Intervention de Philippe Auvergnon

Réunion du mardi 12 octobre 2021 à 17h45
Commission d'enquête sur les dysfonctionnements et manquements de la politique pénitentiaire française

Philippe Auvergnon, directeur de recherche en sociologie et sciences du droit au Centre national de la recherche scientifique (CNRS) :

Je n'ai pas de compétence en marketing, mais je pense qu'il est nécessaire de réfléchir à organiser un club d'entreprises qui offrent du travail en prison. Je songe notamment à la Fondation du groupe M6 qui a mené des expériences dans certains établissements. Malheureusement, s'il existe toujours des expériences, elles ne sont jamais montées en généralité.

L'ATIGIP est un commando qui peut être très efficace. Ils sont huit au niveau national, tandis que les référents en région sont d'anciens référents travail ou membres du personnel de la direction professionnelle des unités régionales du service pénitentiaire. Il y existe des personnes qualifiées et également des individus qui souhaitent changer de carrière. Ces derniers ne disposent pas nécessairement de compétences spécifiques relatives au travail et à la formation professionnelle. Par conséquent, ce commando est faible. Dans l'intitulé même de l'agence, il existe une contradiction entre le travail peine et celui détaché de la peine telle que nous pensons qu'il doit l'être définitivement bien qu'il le soit en principe juridiquement. Il subsiste des traces de liens entre le travail et la peine. Le travail doit être pris au sérieux et professionnalisé, ce qui n'est pas le cas.

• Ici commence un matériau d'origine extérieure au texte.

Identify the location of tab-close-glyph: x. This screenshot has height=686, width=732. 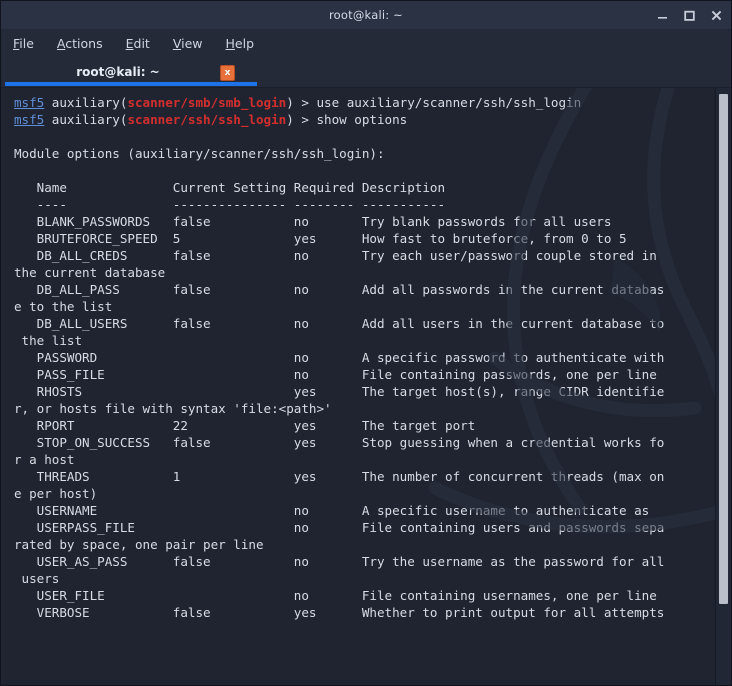
(228, 72).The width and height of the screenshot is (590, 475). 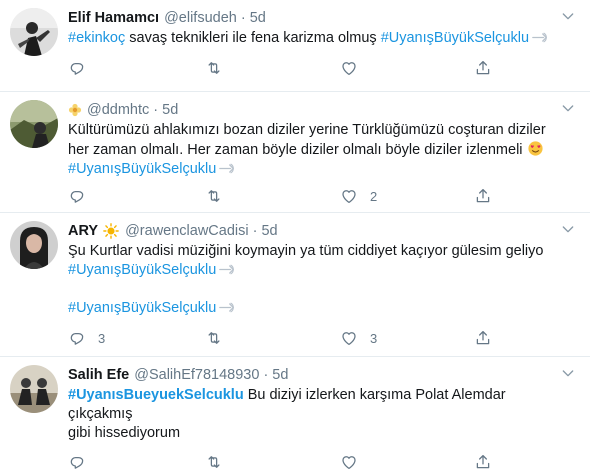 I want to click on like-count: 3, so click(x=374, y=338).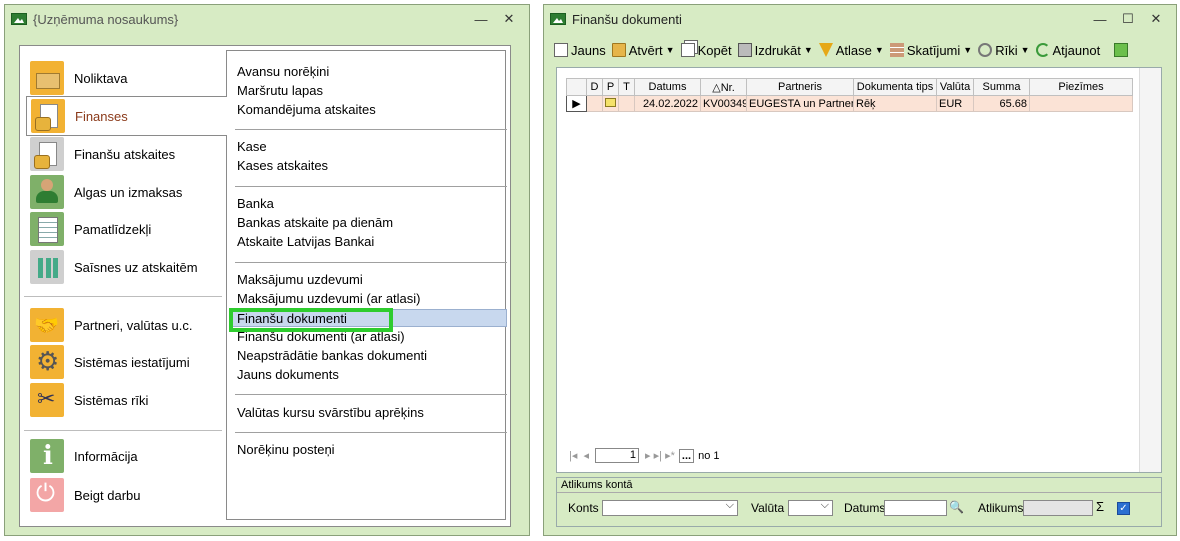 This screenshot has width=1180, height=541. I want to click on nav-item-partneri: Partneri, valūtas u.c., so click(128, 325).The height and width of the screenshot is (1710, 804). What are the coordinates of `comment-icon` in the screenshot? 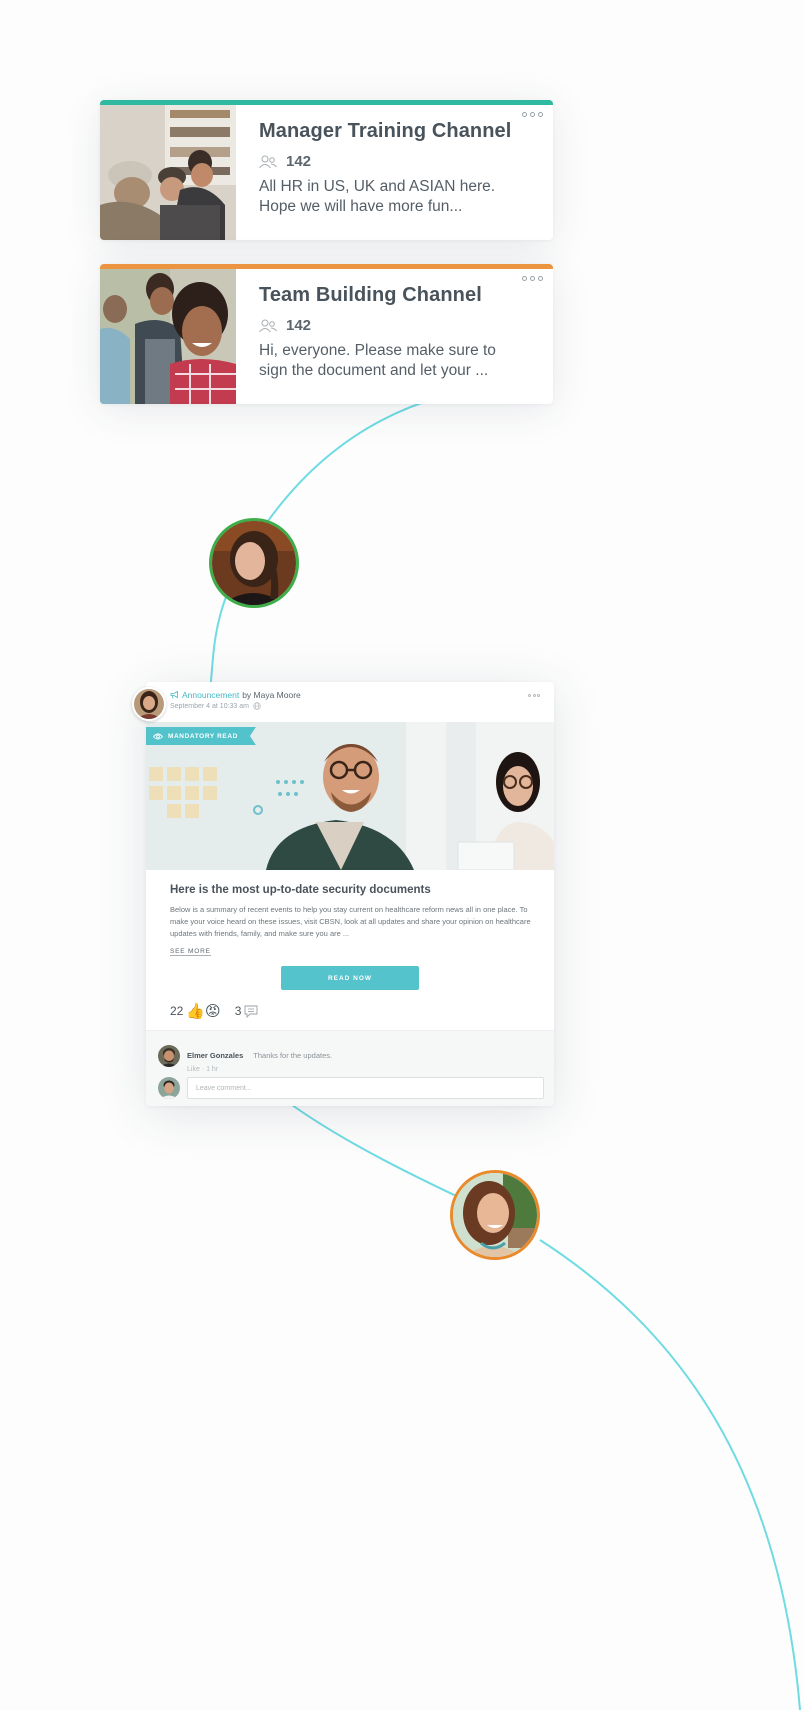 It's located at (251, 1012).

La loi de 2009 offre des avancées. À l'époque, il me semblait que ce projet était acceptable s'il engendrait une forme d'accoutumance à l'idée de contrat. Un juge administratif a ensuite précisé qu'il s'agirait d'une décision unilatérale. Le seul point positif de cette loi demeure l'indexation des rémunérations sur le SMIC. Par ailleurs, une agence pilotant le travail pénitentiaire est nécessaire.

Pour mener une politique du travail pénitentiaire, il est essentiel de disposer d'un état des lieux. Aujourd'hui, peut-être disposons-nous, au niveau national, d'une liste des concessionnaires. Toutefois, récemment, dans une grande région française j'ai demandé l'accès à la liste des concessionnaires au niveau d'une direction régionale, mais on a été incapable de me la fournir. Une idée précise de l'identité de ceux qui apportent du travail en prison est primordiale.

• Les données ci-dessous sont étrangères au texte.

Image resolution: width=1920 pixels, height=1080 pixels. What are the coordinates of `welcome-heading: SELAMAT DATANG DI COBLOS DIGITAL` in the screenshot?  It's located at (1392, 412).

En outre, il s'agira d'augmenter le degré de reconnaissance de droits, de discuter du travail proposé et de son contenu. Les tâches doivent être différenciées pour les courtes peines qui concernent principalement des détenus jeunes en maison d'arrêt. La distinction entre les maisons d'arrêt et les centres de détention est primordiale, car les possibilités de travail s'y avèrent différentes. Si la loi de 1987 a supprimé l'obligation de travailler en prison, celle de 2009 a réintroduit une obligation d'activité. Ces activités sont listées, la première étant le travail. Les activités sportives et culturelles ainsi que l'éducation de base, à commencer par l'alphabétisation, demeurent très importantes.

Toutefois, il ne s'agit pas de travail. Les détenus travaillent contre une rémunération pour assurer leur autonomie et leur dignité en prison. Il est important de professionnaliser le travail et de le distinguer d'activités occupationnelles jugées thérapeutiques.